Please write out everything from the line containing "Reject All (245, 1732)" down to the line containing "Polityki Prywatności (77, 2520)" again, replacing "Pomoc" with "Kontakt" and leaving everything else unchanged.

» **Supplied information**
○ ○ ○ ○ ○
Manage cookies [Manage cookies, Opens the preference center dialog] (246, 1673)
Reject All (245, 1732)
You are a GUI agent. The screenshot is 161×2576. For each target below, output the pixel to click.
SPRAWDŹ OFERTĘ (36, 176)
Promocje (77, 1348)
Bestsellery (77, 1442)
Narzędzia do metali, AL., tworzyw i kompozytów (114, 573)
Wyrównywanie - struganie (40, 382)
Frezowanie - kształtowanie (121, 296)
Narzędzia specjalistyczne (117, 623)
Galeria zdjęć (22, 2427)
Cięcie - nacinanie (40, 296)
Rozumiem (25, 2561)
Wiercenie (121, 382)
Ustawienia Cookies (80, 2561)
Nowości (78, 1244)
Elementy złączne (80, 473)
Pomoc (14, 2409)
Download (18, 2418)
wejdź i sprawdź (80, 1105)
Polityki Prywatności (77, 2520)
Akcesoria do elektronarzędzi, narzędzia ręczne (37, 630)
○ ○ ○ ○ ○
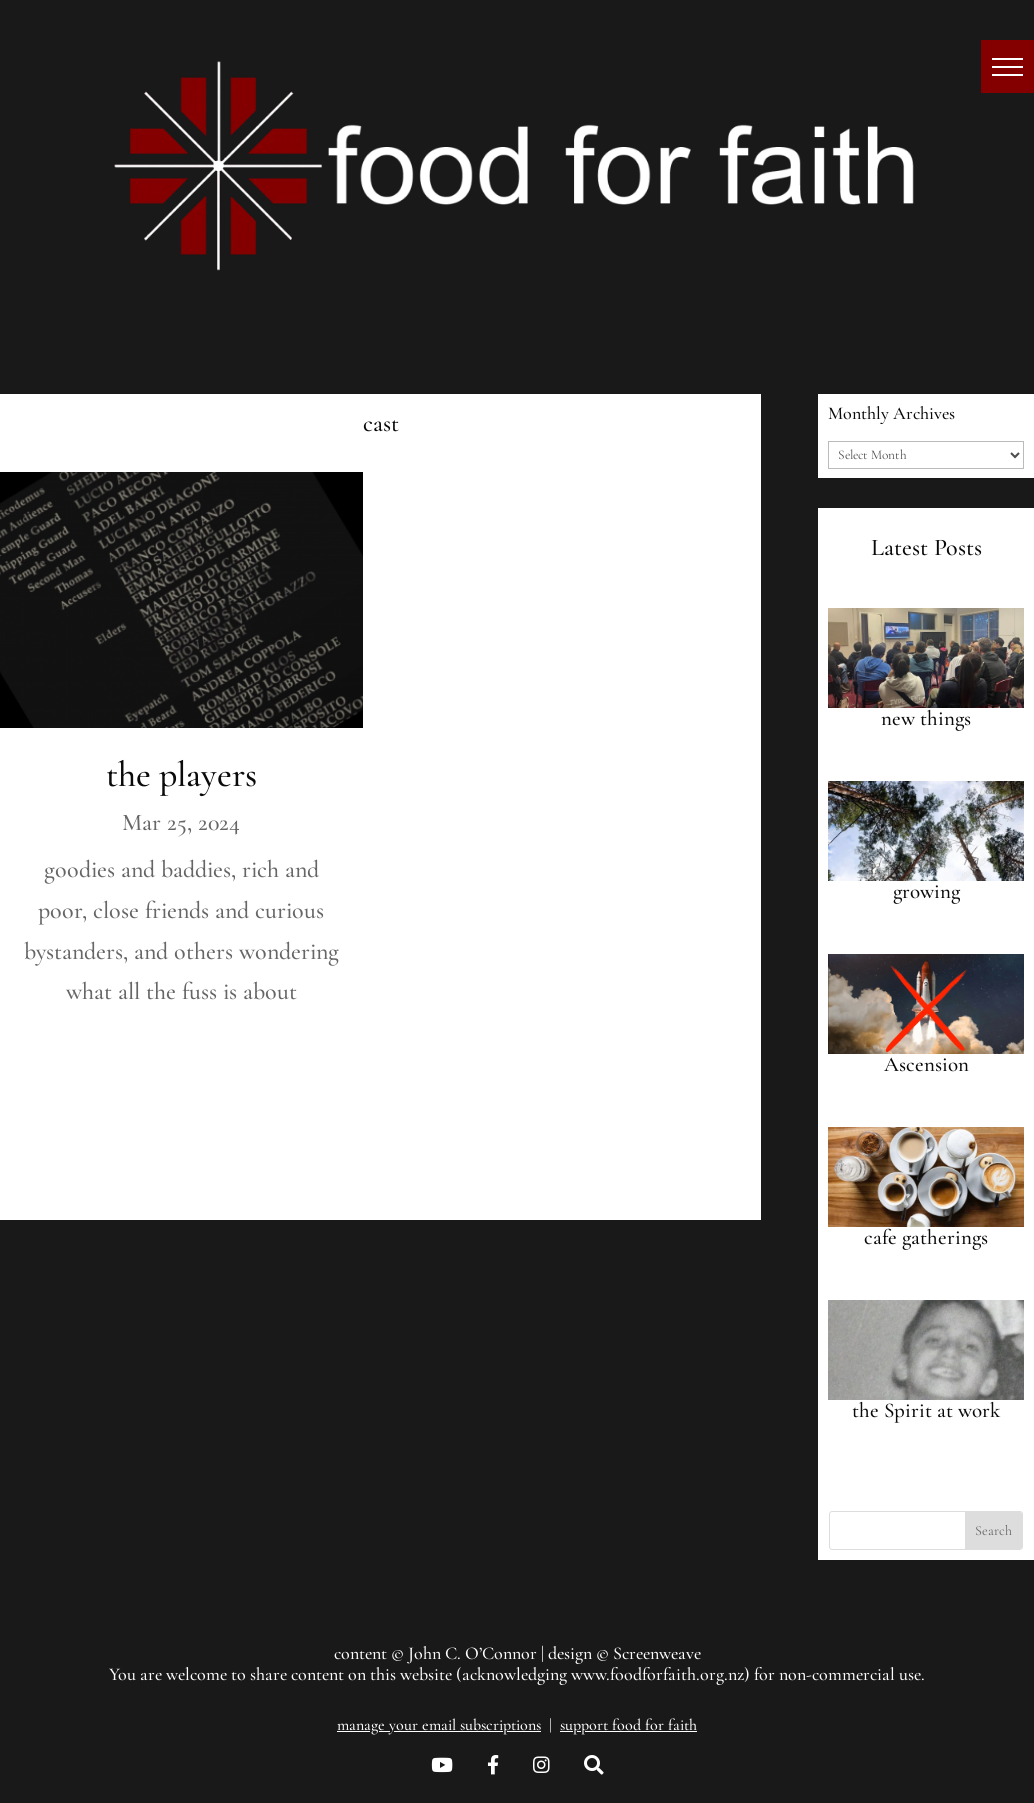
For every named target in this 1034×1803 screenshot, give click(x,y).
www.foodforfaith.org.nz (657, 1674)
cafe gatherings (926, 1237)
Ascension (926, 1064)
○ ○ ○ ○ ○
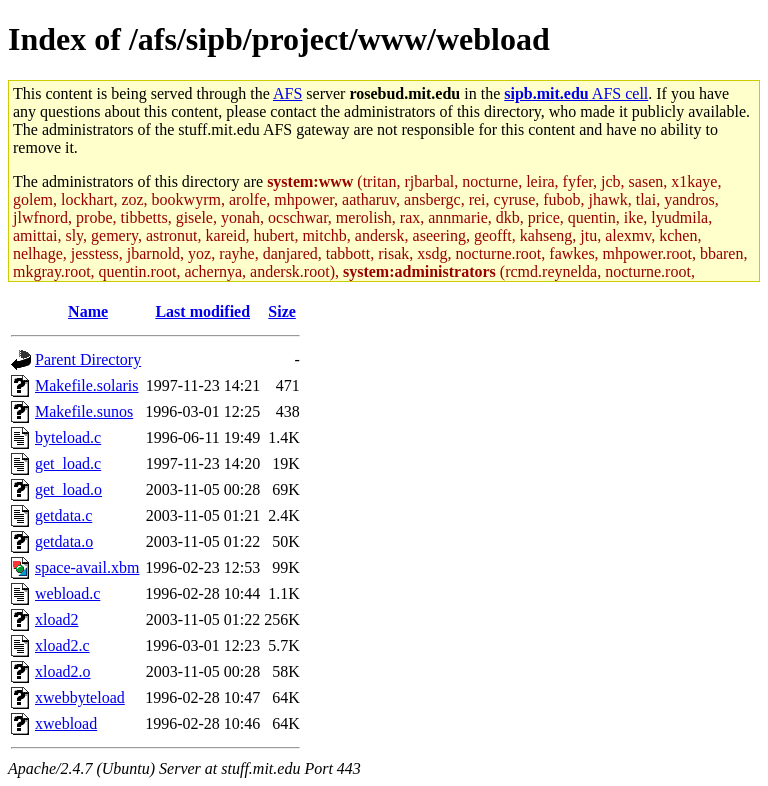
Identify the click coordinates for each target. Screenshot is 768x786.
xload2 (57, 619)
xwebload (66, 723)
○ ○ ○ ○ ○
» **Written answer**
Reject All (245, 1732)
You are a GUI agent. The screenshot is 161×2576. For each target below, output the pixel to click.
SPRAWDŹ OFERTĘ (36, 176)
Promocje (77, 1348)
Bestsellery (77, 1442)
Narzędzia do metali, AL., tworzyw i kompozytów (114, 573)
Wyrównywanie - struganie (40, 382)
Frezowanie - kształtowanie (121, 296)
Narzędzia specjalistyczne (117, 623)
Galeria zdjęć (22, 2427)
Cięcie - nacinanie (40, 296)
Rozumiem (25, 2561)
Wiercenie (121, 382)
Ustawienia Cookies (80, 2561)
Nowości (78, 1244)
Elementy złączne (80, 473)
Kontakt (14, 2409)
Download (18, 2418)
wejdź i sprawdź (80, 1105)
Polityki Prywatności (77, 2520)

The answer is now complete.